Lessons Learned From Aravind
In 1976, Dr. Govindappa Venkataswamy established Aravind Eye Hospital in a small rented house in Madurai, India. His mission was simple, but his vision was grand: to eliminate needless blindness by providing compassionate, high-quality eye care. What started humbly is now a model of innovative health care and the largest provider of eye care worldwide.
The inspiring story of Aravind offers medical practitioners a tremendous opportunity to learn how we can better provide patients with high-quality, cost-effective health care. Recent changes in the US health care system emphasize the importance of using existing resources more effectively. In their recent article, Lewallen and Thulasiraj described what they perceive to be the key elements to Aravind’s success1:
1. Good management. Aravind follows the premise that no one should be doing a job that someone with lesser qualifications and a lower salary could do competently. Outcomes are continually monitored to ensure that quality is maintained in this task shifting. Encouraging supervision and a strong sense among members of the support team that they are contributing to an important effort help to maintain morale.
2. High-quality surgery. One bad outcome can dissuade many patients from undergoing cataract surgery, so those at Aravind go to great lengths to guarantee high surgical quality and a positive experience for patients. Closely measuring surgical outcomes improves organizational processes and fosters outstanding eye care.
3. A team approach to service delivery rather than an emphasis on the surgeon’s role. Superb paramedical personnel are critical to efficiency. The clinical team includes not only medical personnel but also dedicated counselors, who take the time to explain to patients the details they want to know but are often afraid to ask. Counselors ensure that patients understand their own role and responsibilities in postoperative care and follow-up.

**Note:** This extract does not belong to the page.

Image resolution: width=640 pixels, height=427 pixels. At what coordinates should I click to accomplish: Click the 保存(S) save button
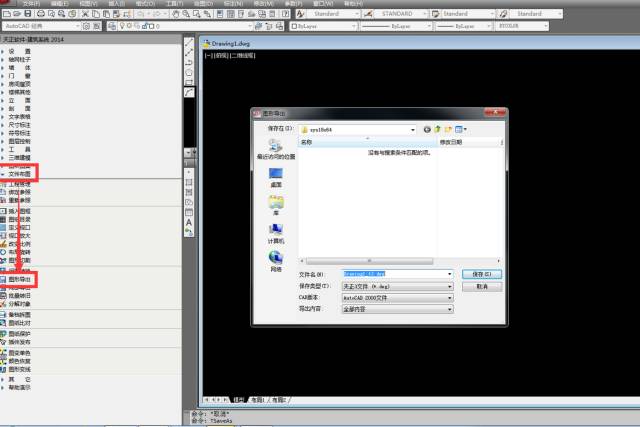coord(485,273)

4. A tiered service system. This model allows Aravind to offer free surgery to all who need it and to subsidize care completely through fees paid by wealthier patients who choose additional services such as fine food, private rooms, or amenities.
5. High productivity. Assembly line-like efficiency does not undermine the humanity of medical care. Procedures are not rushed but rather systematically performed in an extremely precise and standardized fashion.

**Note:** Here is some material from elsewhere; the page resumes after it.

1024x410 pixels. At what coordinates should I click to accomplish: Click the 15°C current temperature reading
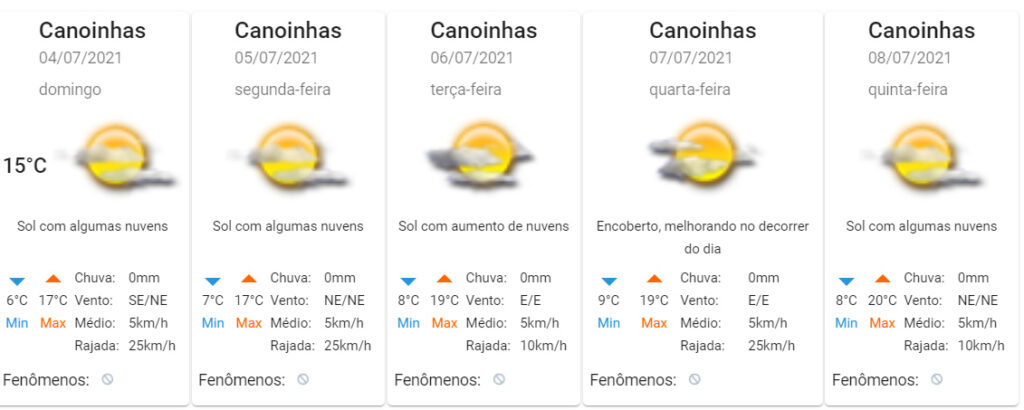[25, 166]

6. A partnership with community organizations. Many such organizations facilitate eye screening and help provide financial support and other resources. Aravind guides these organizations and carries out the eye screening processes.

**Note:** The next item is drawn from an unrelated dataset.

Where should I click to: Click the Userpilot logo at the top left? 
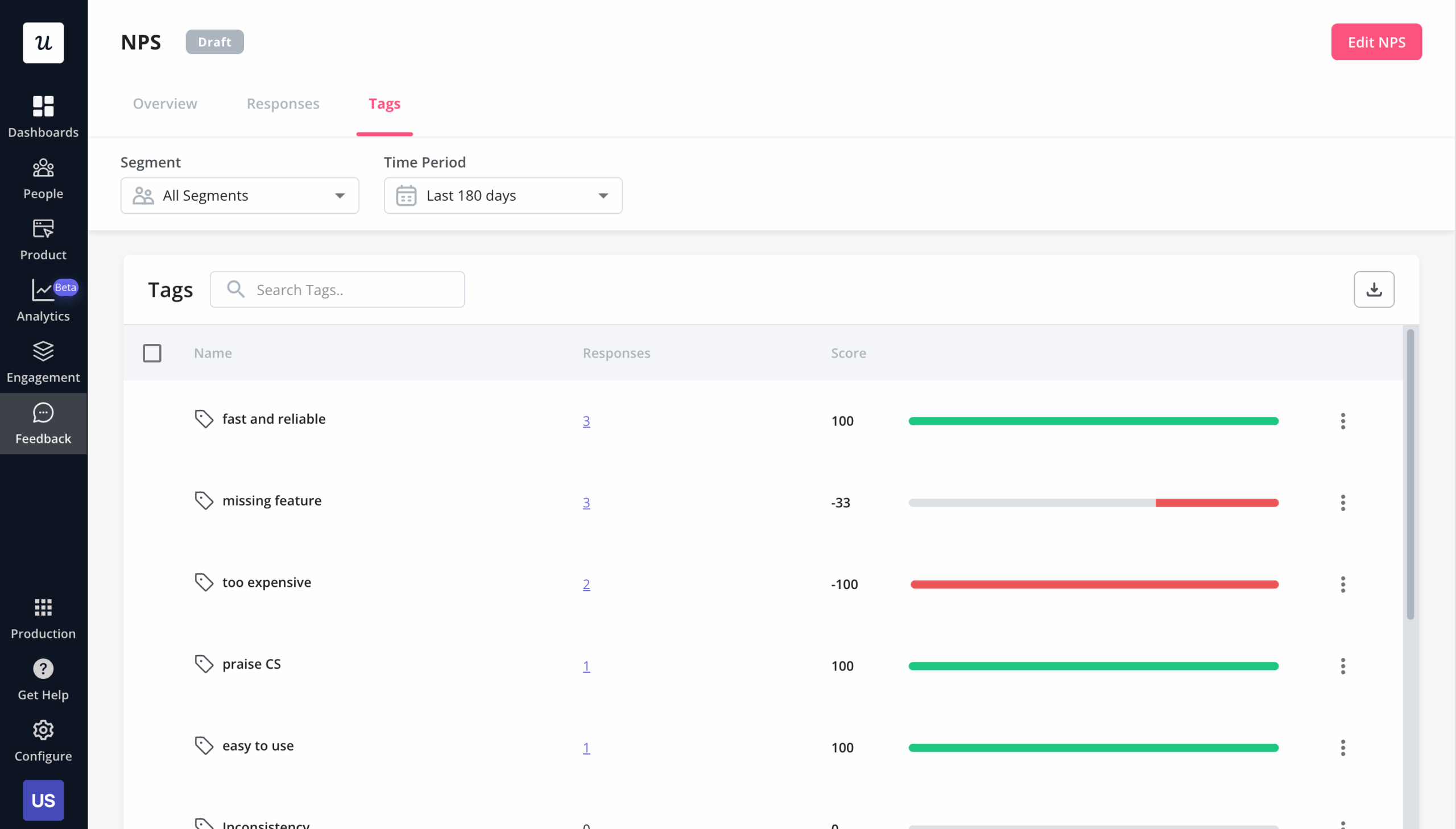pos(43,42)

7. Strong leadership. The individuals in positions of leadership forgo greater personal gain in order to ensure that the poor are served. Strong leadership underpins the tremendous work ethic of the entire Aravind team.
From an institutional standpoint, improving productivity, standardizing operational processes, providing patient-centered care, and ensuring rigorous quality-assurance processes allow us as glaucomatologists to maximize our value to patients and to society. I myself feel inspired by how the vision of one man in India could so dramatically affect ophthalmic care worldwide. Let us imagine how great a difference we could make by working together for the common good of our patients. We are fortunate to practice medicine during these exciting times.
Steven D. Vold, MD
Chief Medical Editor
- 1. Lewallen S, Thulasiraj RD. Eliminating cataract blindness—how do we apply lessons from Asia to Sub-Saharan Africa? Glob Public Health. 2010;5(6):639-648.